Neu ist auch der interaktive Teil mit Live-Klosterfrau-Energy bzw. Doppelherz-Energy-Verkostung durch Freiwillige im Publikum. Klosterfrau Melissengeist enthält übrigens beeindruckende 79 % Alkohol, hätten Sie’s gewusst? Doppelherz immerhin noch 17 %. Großzügiges Feedback der Gastgeberin zur zweiten Mix-Kreation: „Schmeckt net soo schlecht.“
Die Beiträge zu den schlimmsten deutschen Bands sind mir weitgehend neu. Wahrscheinlich auf Insta-Stories verpasst? Wirklich unangenehm ist „Liebe auf Distanz“ ein Duett der Band Revolverheld und der Sängerin Antje Schomaker (absichtlich nicht verlinkt). Linus nimmt ziemlich brillant die Ästhetik des dazugehörigen YouTube-Thumbnail auseinander, das ist auch ohne Ton erstaunlich aussagekräftig. Ich höre mir später zumindest den halben Song an. Und ja, bei allem Respekt für die Kunst und man will auch nicht immer alles ungeprüft ablehnen, aber Revolverheld machen es einem wirklich leicht, sie auch in Zukunft nicht mal ignorieren zu wollen.

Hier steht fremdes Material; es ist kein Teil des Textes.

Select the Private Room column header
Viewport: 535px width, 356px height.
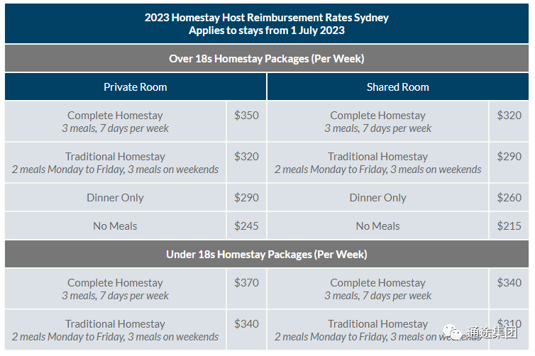[136, 87]
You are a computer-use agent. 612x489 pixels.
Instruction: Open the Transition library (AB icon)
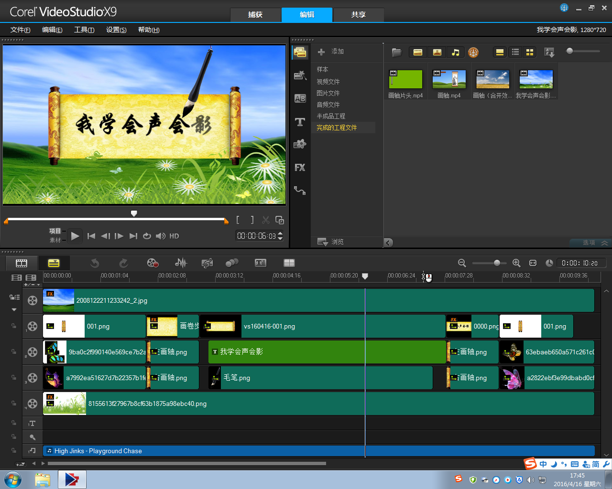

Sehr gut finde ich noch die Geschichte, als Linus und Begleiter sich in Chemnitz vor dem Karl-Marx-Monument fotografieren lassen wollten, und das spontan zum Fotografieren angesprochene, schlecht gelaunte Emo-Mädchen dann das genau entscheidende Element der Aufnahme (Karl-Marx-Kopf) nicht mal annähernd im Bild hat (trotz Nachfrage/Hinweis „Ist alles drauf?“). Sehr effektive Teenager-Rebellion, den Erwachsenen einfach ihre komischen gestellten Social-Media-Bilder zu sabotieren.
Zum Abschied gibt’s „And when the rain begins to fall“ als Rausschmeißer, laut Linus ein Beispiel für ein gelungenes Pop-Duett aus einer Zeit, als Pop noch irgendwie verheißungsvoller war als heute. Beschwingt und mit dem neuesten Linus-Volkmann-Band ausgestattet, werden wir in die gar nicht mal so warme Nacht entlassen (auch im vierten Lebensjahrzehnt noch nicht verstanden, dass erster Mai noch nicht Hochsommer ist).
Für Sie recherchiert: Am 11. Juni 2019 ist Linus Volkmann wieder in der Stadt (Moderation der Podiumsdiskussion im StadtPalais Stuttgart zum Film „Von Heimat kann man hier nicht sprechen.“).